Chigurh: It’s 1958. It’s been traveling twenty-two years to get here. And now it’s here. And I’m here…
In other words, the events of the world have conspired to bring them to this moment. And when the man wins the coin toss, Chigurh expands on his thesis:
Anything can be an instrument, Chigurh said. Small things. Things you wouldn’t even notice. They pass from hand to hand. People dont pay attention. And then one day there’s an accounting. And after that nothing is the same. Well, you say. It’s just a coin. For instance. Nothing special there. What could that be an instrument of? You see the problem. To separate the act from the thing. As if the parts of the same moment in history might be interchangeable with the parts of some other moment. How could that be? Well, it’s just a coin. Yes. That’s true. Is it?
As if continuing this train of thought in his conversation with Carla Jean:
This is the end. You can say things could have turned out differently. That they could have been some other way. But what does that mean? They are not some other way. They are this way.
Also pointed is Chigurh’s comment to Carson Wells before he shoots him: “If the rule you followed led you to this of what use is the rule?” In the film, that is followed by Carson’s response: “Do you have any idea how crazy you are?” Carson doesn’t understand Chigurh’s belief in connected events.
Wells and Moss, though their ideologies are less clearly denoted, are conversely characters that live by the seat of their pants. They seem to thrive in the disorder, both of them clearly believing they are in control of their own lives, that they can navigate the dangerous conflict before them. Both are tragically mistaken.
It’s also worth noting that Wells, Moss and possibly Chigurh are veterans of Vietnam (Moss a sniper, Wells a lieutenant colonel), whereas Bell is a vet of World War II. Culturally, the morally ambiguous nature of the Vietnam conflict as well as the nonlinear concept of messy jungle fighting contrasts starkly with the American role in WWII, the latter being the classic, heroic, clear-cut wartime narrative of the United States. Set in the early 1980s, the post-Vietnam hangover lingers. The myth of America as global hero is called into question.
Differences between the novel and the film. The final theme throughout this collection of essays is where the novel and film differ. There will always be differences required by the length constraints of film, but in an excellent essay by Dennis Cutchins (“Grace and Moss’s End”), he makes the case that through omission the film alters the character of Moss and in doing so alters the thematic judgment of the story. In the novel, we learn via the local sheriff that Moss was killed by a single assassin. The killer finds the hitchhiker Moss has befriended and drags her out of her room. Moss faces the killer with a gun but relinquishes his weapon when the killer threatens the girl. The killer then shoots Moss. The end result is still a dead protagonist, but this moment, nonexistent in the film, sets Moss up as a hero. A man of sacrifice. Even more important, it shows Moss having agency in this moment—he chose to act, and that choice led to his death.

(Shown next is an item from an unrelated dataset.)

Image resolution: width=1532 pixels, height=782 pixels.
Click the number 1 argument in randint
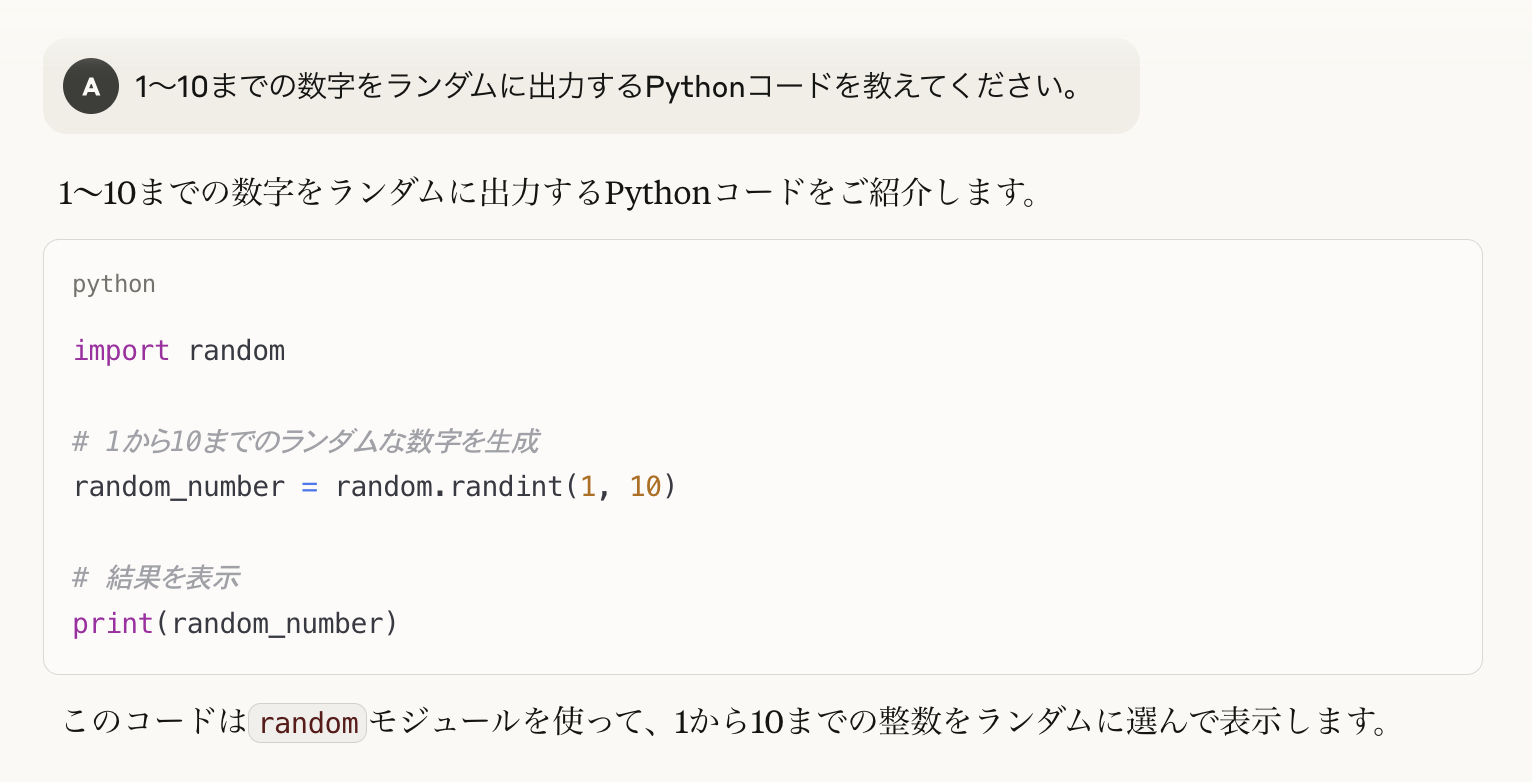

So while the film seems to accept Chigurh’s fatalistic worldview, the book is less certain.
I really enjoyed the various angles each essay takes on these two works. I was expecting the book to be more about the making of the film, perhaps a behind-the-scenes of some of the decisions that were made in the adaptation. I’d still be interested in that, but this book delivers in an ultimately more substantial way. It took me back to my film and literary theory classes from college and reminded me how fun it is to unpack works of art. If No Country for Old Men is a piece of art you’d like to unpack, then I highly recommend this book.